You are living in two time-zones and it’s like having permanent jet lag.
Nothing prepares you for how different they are. You know that they will be different because, well, that’s humans for you. But you didn’t understand that, even as mewling, froggy-legged things they are different. They look the same sometimes, but different. They were born different, birthed different. One fed like a champion from me. One never could and never will because of her cleft palate. One was the world’s worst sleeper. The other one is the sort of baby you dream of when it comes to sleep. One was sitting by 23 weeks old. The other is wobbling around like a Weeble. Almost there. But then you start wondering – she’s doing okay right? It’s not our syndrome is it? One is fair, fluffy blonde, sensitive gentle skin that goes golden in the sun. The other is darker, more olive like her parents. And yet – the same eyes. Just different shades of blue. Techniques that worked for him do not work for her. And you just marvel in those differences because you’ve never met two more fascinating people in your whole life.

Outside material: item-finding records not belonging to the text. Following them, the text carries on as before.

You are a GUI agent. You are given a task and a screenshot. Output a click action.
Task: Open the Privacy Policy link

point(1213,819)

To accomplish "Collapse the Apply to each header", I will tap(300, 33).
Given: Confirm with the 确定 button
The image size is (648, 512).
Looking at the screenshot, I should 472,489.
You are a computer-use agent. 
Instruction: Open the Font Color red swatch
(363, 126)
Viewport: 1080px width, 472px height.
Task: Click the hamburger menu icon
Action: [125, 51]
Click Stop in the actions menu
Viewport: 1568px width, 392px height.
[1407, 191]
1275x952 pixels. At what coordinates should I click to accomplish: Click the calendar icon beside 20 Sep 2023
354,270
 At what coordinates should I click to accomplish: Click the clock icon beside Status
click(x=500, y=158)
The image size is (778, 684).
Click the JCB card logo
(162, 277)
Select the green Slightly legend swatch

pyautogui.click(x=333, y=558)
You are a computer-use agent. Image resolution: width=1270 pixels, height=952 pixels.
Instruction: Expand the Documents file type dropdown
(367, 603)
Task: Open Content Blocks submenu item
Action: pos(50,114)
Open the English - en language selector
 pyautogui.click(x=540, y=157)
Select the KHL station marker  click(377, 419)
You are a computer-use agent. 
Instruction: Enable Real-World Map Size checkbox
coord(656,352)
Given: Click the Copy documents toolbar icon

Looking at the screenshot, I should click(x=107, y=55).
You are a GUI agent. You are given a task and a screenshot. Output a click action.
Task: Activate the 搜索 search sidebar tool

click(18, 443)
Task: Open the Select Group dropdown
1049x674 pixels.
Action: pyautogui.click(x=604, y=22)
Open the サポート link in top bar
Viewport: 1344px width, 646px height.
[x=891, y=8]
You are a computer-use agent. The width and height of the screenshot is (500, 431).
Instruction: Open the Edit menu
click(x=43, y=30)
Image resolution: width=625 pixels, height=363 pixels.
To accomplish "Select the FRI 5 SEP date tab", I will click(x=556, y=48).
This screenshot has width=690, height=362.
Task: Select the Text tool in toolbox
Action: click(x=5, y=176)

Nothing prepares you for their relationship. You fret over age gaps. Is it too small? Will they fight all the time? Will I despair? And then, if like me, and you find yourself with a larger gap – almost four years – you worry if there will ever be anything to have in common at all. Especially when they are half-siblings and you don’t really know what that will mean. But my goodness, they find each other and it’s almost like two souls have met again, reunited, meant to be. They are so fond of each other. They are cut of the same cloth. And you know it won’t be long until the camaraderie starts and the secrets, and the whispers. Something you will never get to be a part of, but you’re happy with that so long as you can watch their relationship and their love for each other grow. The parts where they fight and hit each other – yeah, not so much. But it passes. It always does.
And nothing prepares you for the way your heart grows. You don’t halve love, you multiply it. I’ve never been one for maths, but this is the most beautiful sum in the world. You will never run out of love to give. You have a tribe now. Christmas dinners get bigger, another space at the table is needed amongst grandparents, aunties, uncles, cousins. As our family grows older, there will be jokey bickers over the last piece of pizza, and there will be a huge tangle of limbs as everyone squishes on the sofa for family movie night.
Those are the things that I love about our family growing. Knowing they will always have each other should anything ever happen to us. More of us and more love to give.
And I guess, that’s why, one day, we’d like to make our two, a three.
I really do hope we are lucky enough to see that happen. There’s space right there for another. Look, you can see it.